WKVG
- Jenkins, Kentucky; United States;
- Broadcast area: Eastern Kentucky; Southwest Virginia;
- Frequency: 1000 kHz

Ownership
- Owner: Martins & Associates Inc.

History
- First air date: 1970
- Last air date: March 3, 2023
- Former call signs: WREM (1970–1981); WIFX (1981–1990);
- Call sign meaning: "Kentucky Virginia Gospel"

Technical information
- Facility ID: 40502
- Class: D
- Power: 1,000 watts (days only)
- Transmitter coordinates: 37°09′59.0″N 82°37′13.0″W﻿ / ﻿37.166389°N 82.620278°W
- Translator: 103.5 W278BK (Jenkins)

= WKVG (AM) =

Radio station in Jenkins, Kentucky

WKVG was a southern gospel formatted broadcast radio station licensed to Jenkins, Kentucky, serving Eastern Kentucky and Southwest Virginia.

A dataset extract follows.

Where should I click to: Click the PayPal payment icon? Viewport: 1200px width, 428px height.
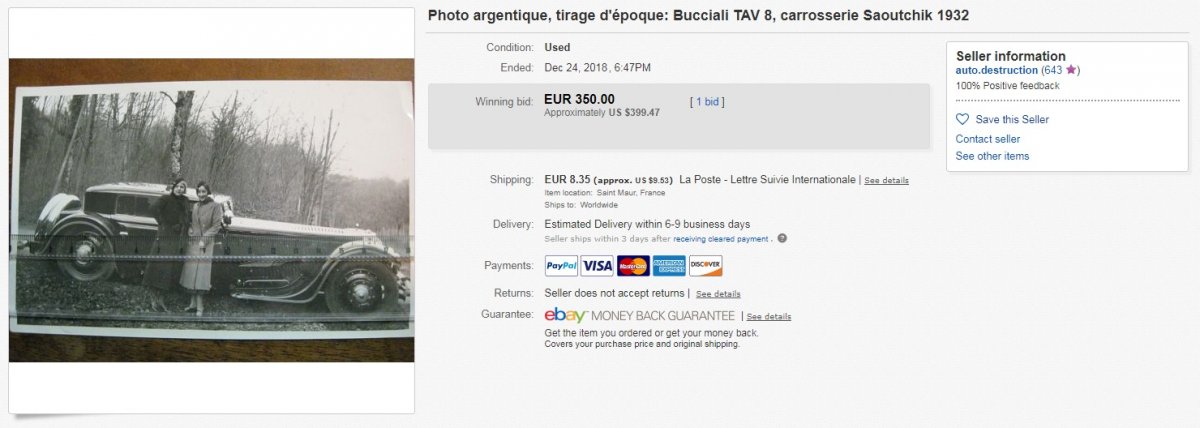tap(561, 266)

WKVG had been owned and operated by Martins & Associates Inc.

==History==
The station was first licensed, as WREM, in 1970. It was assigned the WKVG call letters by the Federal Communications Commission (FCC) on April 4, 1990. The license for WKVG was surrendered by Martin & Associates on March 3, 2023, and cancelled by the FCC on April 5, 2023.